BODIPY®-FL-PIP2 containing vesicles were diluted to a final concentration of 50 μM lipid (50 nM BODIPY®-FL-PIP2) in assay buffer (50 mM Tris pH 7.6, 150 mM NaCl, 1 mM EDTA, 2 mM DTT) for all assays. Ovalbumin (0.5 mg/mL) was added to the assay solution to minimize signal loss due to vesicle binding to glass surfaces during mixing and binding measurements. Fluorescence measurements were taken on a FluoroLog fluorometer from HORIBA scientific. BODIPY®-FL-PIP2 was excited at 490 nm and emission readings were recorded from 500 to 600 nm. The spectral bandwidths for excitation and emission were 2 and 5 nm respectively. All binding experiments took place at 25°C in a quartz cuvette. Quenching signals were normalized to the fluorescence signal from the vesicle solution alone and adjusted for dilution due to the addition of the corresponding protein.

Acknowledgments

The authors would like to thank A.M. Silva for helpful discussions. We acknowledge the use of the Johns Hopkins University School of Medicine Mass Spectrometry and Proteomics Core, Hopkins Digestive Diseases Basic and Translational Research Core Center (NIDDK center grant P30 DK089502). Funding: This work was supported by the Virginia and D.K. Ludwig Fund for Cancer Research and NIH grant CA 43460. Data collection was carried out at beamline X6A/X25, funded by the National Institute of General Medical Sciences, NIH under agreement GM-0080. The NSLS, Brookhaven National Laboratory is supported by the US Department of Energy under contract no. DE AC02-98CH10886. S.B.G. is a Stewart Trust Fellow. M.S.M. is a recipient of an Australian Postgraduate Award (APA), a Cooperative Research Centre for Cancer Therapeutics top-up scholarship and a Monash University Postgraduate Publications Award.

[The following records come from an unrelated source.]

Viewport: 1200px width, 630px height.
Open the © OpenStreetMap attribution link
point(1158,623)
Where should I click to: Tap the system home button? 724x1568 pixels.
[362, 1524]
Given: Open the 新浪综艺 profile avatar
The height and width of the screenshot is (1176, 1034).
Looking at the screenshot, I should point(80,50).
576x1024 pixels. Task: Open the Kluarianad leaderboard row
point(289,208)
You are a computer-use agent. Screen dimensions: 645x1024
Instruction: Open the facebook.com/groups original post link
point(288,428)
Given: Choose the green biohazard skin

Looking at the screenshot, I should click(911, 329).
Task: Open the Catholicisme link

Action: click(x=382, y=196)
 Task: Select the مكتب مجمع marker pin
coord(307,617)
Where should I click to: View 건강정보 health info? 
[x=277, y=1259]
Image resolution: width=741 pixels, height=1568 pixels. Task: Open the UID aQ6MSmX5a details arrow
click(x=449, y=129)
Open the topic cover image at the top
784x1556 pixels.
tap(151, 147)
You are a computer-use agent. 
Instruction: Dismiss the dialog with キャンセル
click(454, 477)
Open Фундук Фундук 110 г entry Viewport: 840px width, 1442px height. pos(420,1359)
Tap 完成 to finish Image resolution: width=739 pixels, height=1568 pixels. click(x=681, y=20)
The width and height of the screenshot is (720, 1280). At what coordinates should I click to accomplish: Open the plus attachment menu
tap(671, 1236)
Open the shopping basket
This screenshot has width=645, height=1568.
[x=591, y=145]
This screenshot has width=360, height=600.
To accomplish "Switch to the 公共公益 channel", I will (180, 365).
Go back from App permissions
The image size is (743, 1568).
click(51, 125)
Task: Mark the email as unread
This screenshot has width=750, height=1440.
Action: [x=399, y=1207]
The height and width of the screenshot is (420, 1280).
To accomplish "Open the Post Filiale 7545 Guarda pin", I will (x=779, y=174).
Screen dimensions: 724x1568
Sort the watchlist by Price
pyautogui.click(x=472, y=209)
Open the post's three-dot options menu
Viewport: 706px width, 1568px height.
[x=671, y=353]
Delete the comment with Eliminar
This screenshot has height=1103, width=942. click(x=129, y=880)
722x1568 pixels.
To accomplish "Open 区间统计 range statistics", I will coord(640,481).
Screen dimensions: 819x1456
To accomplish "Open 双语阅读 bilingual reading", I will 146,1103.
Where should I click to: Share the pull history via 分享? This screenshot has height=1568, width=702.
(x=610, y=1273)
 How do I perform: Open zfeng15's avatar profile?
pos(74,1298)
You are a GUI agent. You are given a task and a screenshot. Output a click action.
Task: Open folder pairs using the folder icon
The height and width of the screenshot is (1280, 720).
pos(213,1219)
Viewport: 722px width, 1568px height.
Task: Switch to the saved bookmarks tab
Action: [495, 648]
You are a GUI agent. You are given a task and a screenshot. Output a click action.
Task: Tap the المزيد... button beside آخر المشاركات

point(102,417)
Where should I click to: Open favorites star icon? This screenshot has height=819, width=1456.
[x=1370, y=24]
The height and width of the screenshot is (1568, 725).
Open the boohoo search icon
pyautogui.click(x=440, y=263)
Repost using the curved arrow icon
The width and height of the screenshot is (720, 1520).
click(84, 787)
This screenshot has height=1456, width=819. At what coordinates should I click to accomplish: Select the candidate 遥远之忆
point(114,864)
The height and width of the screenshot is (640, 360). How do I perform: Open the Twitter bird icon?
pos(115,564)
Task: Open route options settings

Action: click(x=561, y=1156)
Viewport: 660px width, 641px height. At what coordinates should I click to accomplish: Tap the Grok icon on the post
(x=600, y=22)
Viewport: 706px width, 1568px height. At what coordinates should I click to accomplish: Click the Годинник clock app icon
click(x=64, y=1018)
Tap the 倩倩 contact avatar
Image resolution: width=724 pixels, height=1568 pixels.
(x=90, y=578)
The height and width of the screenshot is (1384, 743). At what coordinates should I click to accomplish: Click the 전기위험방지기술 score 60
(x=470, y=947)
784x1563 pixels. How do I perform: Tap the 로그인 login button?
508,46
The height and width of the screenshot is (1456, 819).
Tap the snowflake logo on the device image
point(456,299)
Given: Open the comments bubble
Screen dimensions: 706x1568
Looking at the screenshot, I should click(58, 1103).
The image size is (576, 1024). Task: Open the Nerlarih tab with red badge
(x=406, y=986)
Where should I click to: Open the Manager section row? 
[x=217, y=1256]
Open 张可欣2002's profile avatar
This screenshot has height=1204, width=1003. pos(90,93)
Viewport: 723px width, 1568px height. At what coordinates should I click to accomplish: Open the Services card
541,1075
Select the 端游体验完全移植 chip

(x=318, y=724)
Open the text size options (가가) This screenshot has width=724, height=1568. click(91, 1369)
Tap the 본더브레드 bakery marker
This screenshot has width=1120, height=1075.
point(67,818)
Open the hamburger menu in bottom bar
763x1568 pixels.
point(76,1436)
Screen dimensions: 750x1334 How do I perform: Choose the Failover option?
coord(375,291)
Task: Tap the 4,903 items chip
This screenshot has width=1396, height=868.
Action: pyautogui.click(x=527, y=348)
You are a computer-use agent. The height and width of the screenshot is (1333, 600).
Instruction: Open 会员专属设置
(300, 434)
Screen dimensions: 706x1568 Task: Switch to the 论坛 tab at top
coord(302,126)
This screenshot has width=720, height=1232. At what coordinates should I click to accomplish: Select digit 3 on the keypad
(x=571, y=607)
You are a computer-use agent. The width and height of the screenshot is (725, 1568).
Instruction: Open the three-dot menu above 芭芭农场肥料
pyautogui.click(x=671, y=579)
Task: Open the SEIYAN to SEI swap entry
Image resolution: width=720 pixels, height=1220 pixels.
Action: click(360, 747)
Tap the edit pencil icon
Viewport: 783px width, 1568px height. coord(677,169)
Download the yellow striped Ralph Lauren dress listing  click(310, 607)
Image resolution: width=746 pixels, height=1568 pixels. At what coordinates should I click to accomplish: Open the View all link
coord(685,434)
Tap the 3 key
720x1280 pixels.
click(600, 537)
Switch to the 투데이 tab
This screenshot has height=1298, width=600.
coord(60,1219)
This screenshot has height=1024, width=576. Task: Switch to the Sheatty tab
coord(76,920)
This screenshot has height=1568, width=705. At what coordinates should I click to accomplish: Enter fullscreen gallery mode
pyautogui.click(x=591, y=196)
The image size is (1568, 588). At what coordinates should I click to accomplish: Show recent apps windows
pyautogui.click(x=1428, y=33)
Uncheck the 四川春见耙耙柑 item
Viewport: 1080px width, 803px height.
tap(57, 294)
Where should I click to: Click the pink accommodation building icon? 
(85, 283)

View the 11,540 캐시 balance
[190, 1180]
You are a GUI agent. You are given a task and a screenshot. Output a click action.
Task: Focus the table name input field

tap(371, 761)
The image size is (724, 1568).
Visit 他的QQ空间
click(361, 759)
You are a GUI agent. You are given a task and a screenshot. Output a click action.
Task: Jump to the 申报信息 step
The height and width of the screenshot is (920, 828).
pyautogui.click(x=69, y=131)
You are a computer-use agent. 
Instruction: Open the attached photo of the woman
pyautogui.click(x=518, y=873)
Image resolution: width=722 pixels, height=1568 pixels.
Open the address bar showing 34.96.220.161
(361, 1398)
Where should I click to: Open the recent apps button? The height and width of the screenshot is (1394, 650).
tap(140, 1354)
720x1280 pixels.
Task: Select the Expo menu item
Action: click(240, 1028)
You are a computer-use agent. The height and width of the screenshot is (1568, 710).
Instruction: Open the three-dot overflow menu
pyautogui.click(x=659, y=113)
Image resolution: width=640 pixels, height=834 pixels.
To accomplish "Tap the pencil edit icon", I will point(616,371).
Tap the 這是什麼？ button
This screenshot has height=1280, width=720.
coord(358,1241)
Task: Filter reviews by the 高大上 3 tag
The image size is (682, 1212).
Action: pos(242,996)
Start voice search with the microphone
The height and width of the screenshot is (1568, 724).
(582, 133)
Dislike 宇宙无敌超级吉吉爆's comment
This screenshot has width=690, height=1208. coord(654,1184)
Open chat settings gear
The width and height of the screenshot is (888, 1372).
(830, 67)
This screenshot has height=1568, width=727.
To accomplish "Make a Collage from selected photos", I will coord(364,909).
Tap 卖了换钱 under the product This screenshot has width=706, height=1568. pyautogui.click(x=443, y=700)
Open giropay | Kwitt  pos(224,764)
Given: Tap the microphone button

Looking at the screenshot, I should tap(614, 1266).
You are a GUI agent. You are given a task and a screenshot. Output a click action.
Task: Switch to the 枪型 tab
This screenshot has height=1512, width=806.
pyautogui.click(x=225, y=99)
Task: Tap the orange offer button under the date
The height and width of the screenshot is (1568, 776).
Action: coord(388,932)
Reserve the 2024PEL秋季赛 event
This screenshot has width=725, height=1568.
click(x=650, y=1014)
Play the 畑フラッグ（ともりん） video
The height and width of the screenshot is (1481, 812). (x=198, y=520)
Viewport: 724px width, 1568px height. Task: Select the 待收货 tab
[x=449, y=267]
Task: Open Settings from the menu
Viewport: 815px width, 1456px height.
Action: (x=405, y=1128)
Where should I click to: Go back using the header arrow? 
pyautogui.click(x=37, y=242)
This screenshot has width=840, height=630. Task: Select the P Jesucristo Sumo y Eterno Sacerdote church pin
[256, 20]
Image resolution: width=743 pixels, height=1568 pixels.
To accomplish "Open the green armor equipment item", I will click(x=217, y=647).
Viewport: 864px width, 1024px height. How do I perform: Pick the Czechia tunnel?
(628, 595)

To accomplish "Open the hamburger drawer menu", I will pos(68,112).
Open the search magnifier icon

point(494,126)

Conflict of Interest Statement

Under agreements between The Johns Hopkins University and various commercial entities, K.W.K. and B.V. are entitled to a share of the royalties received by The Johns Hopkins University on sales of products related to the diagnosis of mutant PIK3CA genes. The terms of these arrangements are being managed by The Johns Hopkins University in accordance with its conflict of interest policies.

Data deposition footnote

p110α/niSH2 heterodimer structures, both free and in complex with diC4-PIP2 have been deposited in the Protein Data Bank (PDB IDs 4OVU and 4OVV).